Photo by Marat Gilyadzinov on Unsplash

Apologies for the delay in posting this, I didn’t think it would have so much interest! In this instalment of the series, I’ll talk about what I laughingly refer to as the ‘code’. It should become extremely obvious very quickly that I’m not a professional programmer, so I offer this only as a prototype and work in progress and would be beyond thrilled if anyone saw fit to build something more robust on these ideas.

As discussed in part 1, the hardware component of this project is an ESP32, an amazing piece of engineering that has lifted the whole maker movement, and the Arduino-based hardware that has powered it for so long, into stratospheric levels of opportunity.

The ESP32 is responsible for taking a reading from a bunch of sensors, principally in this project, a capacitive moisture sensor, but also a light sensor and humidity/temperature sensor, and then pushing these into a database (MongoDB Atlas, free tier).

The conventional and perfectly correct way of doing this (so that it can scale and the internet people don’t shout at you) would be to use MQTT as a transport protocol from the edge (the plant pot in my case) to a broker (probably a Raspberry Pi) which then takes the MQTT stream, packages it up and pushes them into a database.

However, I really can’t be bothered with all that nonsense because:

  • Scale isn’t an issue for me and never will be on this project. Even if I instrumented every single house plant in my house, all my neighbour's house plants, most of the plants in my garden, and then increased the reporting frequency to once per second, I still wouldn't be anywhere near having ‘Scaling issues’, even remaining in free tiers.
  • MQTT is boring, I’ve never fully understood it, and right now it’s not in my sphere of interesting technologies. It’s not necessary for keeping my plants alive.
  • The ESP32 (and the ESP8266, should you chose to use one) is perfectly capable of forming rich JSON packets and managing its own connectivity to an endpoint for POSTing them.

I have the code that runs on the ESP32 here on Github. It's simple and somewhat nieve, but we’ll step through it and see what it does. If you want to check out the whole repo, it’s here, but note: I changed to using platform.io rather than the Arduino IDE some time ago, and you should too.

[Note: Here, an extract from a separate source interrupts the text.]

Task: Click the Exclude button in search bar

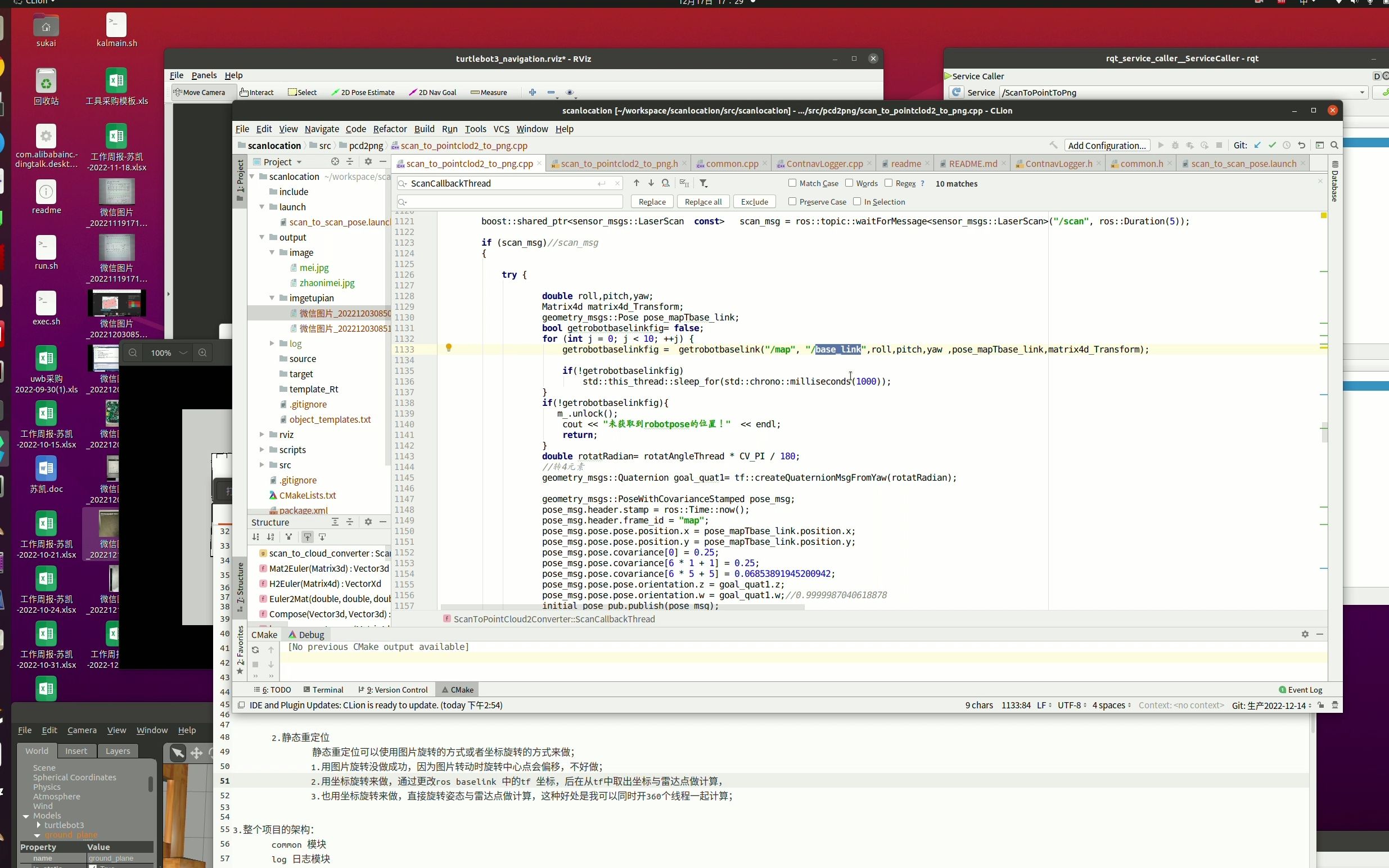Action: click(754, 201)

You’ll recognise a bunch of this already if you’ve done any work with platform.io or ESP Arduino core. The first bunch of lines (1–6) are pulling in the libraries we are going to use. arduino.h is the core lib, wifi.hand HTTPClient.hare exactly what they sound like, all part of the Arduino core too. ArduinoJSON.h is the excellent library from Benoît Blanchon which makes a lot of this so much easier. WEMOS_SHT3X.h is the library for the temperature and humidity sensor that I use, and was discussed in part 1. Finally, secrets.h is all stuff that I don’t want to end up in the git repo, like my home SSID and pwd, and the URL of the MongoDB Realm web service we’ll be posting to. It’s not in the repo for obvs reasons, but it looks like this:

I really should split out the secrets from the config, so the config can go back into the repo, I’ll put that on the todo list. While we’re talking about config, the next section of the code, are a bunch of constants that really should go into the config too, but I can’t remember, but can probably guess why they aren't. Mostly pin definitions, of which pin I’ve plugged different sensors into. There is also the SAMPLES which describes how many samples of each sensor to take when averaging the readings.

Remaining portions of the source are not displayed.